Response: We have addressed this point in the methods section, kindly see page: 4; Lines: 152-154. And early in the discussion section, page 10; Lines: 289-290. Additionally, in the limitation subsection of the discussion, we acknowledged our sample and its potential role in introducing selection bias, page 13, line 412.
- The authors excluded women who “had pregnancy complications or comorbidities.” They list this to be a limitation. They do not justify this exclusion. These women are important for understanding in the causes and content of prenatal services. The type of data collection – an interview – would not increase the risk experienced by these women. This exclusion must be justified.
Response: We have justified this exclusion in the method section. Kindly see page 4; Lines: 150-152. Accordingly, in the limitation section as well, we acknowledged this exclusion as a limitation, and introduced its role in potential selection bias. More importantly, we recommended the inclusion of high-risk pregnancies in future studies. Please see Page: 13; Lines: 412-414.

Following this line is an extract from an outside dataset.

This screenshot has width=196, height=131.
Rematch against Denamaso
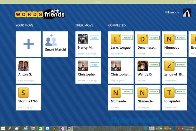coord(154,38)
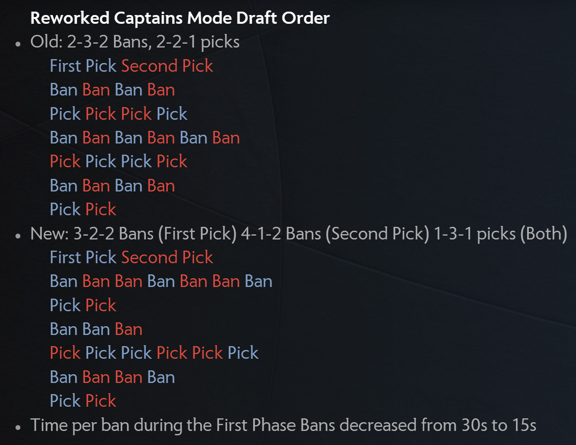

- The authors excluded women who “refused to participate.” They list this to be a limitation. This is appropriate. However, the authors provide no information on the number of refusals beyond noting in Table A1 that “reasons for non-participation at each stage” were not applicable.
Response: Thank you for this comment. Indeed, data collectors did not handle the data analysis, and the designated author for the data analysis did not verify this information. However, after verification, there was a total of 26 pregnant women who refused to participate in our study. We have documented this information early in the result section. Kindly look at Table A1 and page: 6; Lines: 239-241.
- The authors use the Anderson model to structure their research. However, they do not use the Anderson model to structure their Discussion. Rather, it appears that two references to the Anderson model are asides. The Discussion should be restructured and expanded to reflect the Anderson model. This revision would made the research useful beyond a case report for Saudi Arabia.
Response: We have restructured the discussion according to the Andersen’s model thoroughly. Kindly look at page 4, we have provided a conceptual figure containing the model factors. Additionally, we have guided our discussion using subheadings such as predisposing factors, enabling factors, needs, external factors etc. Please see pages 10-13.